This project is a design audit and fatigue analysis of a leaf spring hanger bracket welded to the chassis rail of a light-duty box trailer. The objective is to determine whether the existing fillet weld is safe under both extreme static loads and long-term cyclic operation.
A conservative 750 kg ATM was established, with four critical load cases defined: static (1g), dynamic pothole (3g), braking (0.6g), and cornering (0.3g). Forces were distributed across four hanger brackets using F=ma principles.
The 100 x 50mm rectangular fillet weld group was fully characterised, including throat area (A), second moment of area (Iu), and polar moment of area (Ju). During the calculation process, an orientation error was identified where width and depth (b and d) were initially swapped in the Iu calculation. This was caught and corrected before proceeding.
Von Mises equivalent stress was calculated for every load case to match the multi-axial stress handling used by ANSYS. The critical load case was the 3g dynamic pothole, producing the highest combined bending and shear stresses on the weld.
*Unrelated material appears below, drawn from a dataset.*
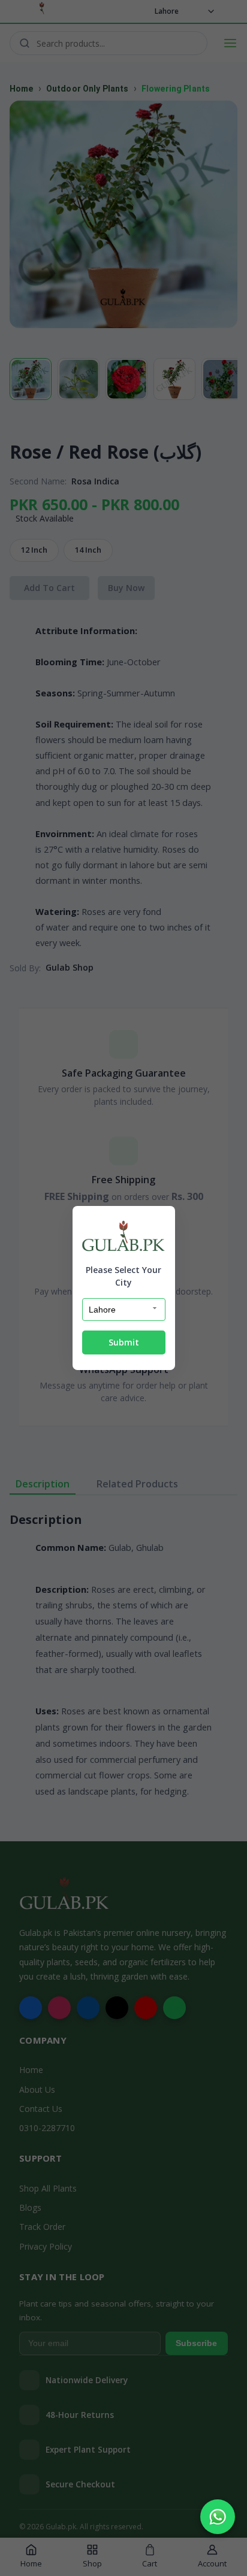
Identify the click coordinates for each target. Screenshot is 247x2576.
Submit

Operational cycles were defined as fluctuating between static loading (1g) and standard road loading (2g). The endurance limit was modified using a 99.9% reliability factor (Cr = 0.753), an as-welded surface factor (Cs = 0.53), and a fatigue stress concentration factor Kf = 2.7 for end-of-parallel fillet weld geometry.
Using the Modified Goodman criteria, the fatigue factor of safety was determined at approximately 4.39, confirming infinite life under the defined operational cycle. The yield check under the extreme 3g static event returned a factor of safety of 12.76, well above the failure threshold.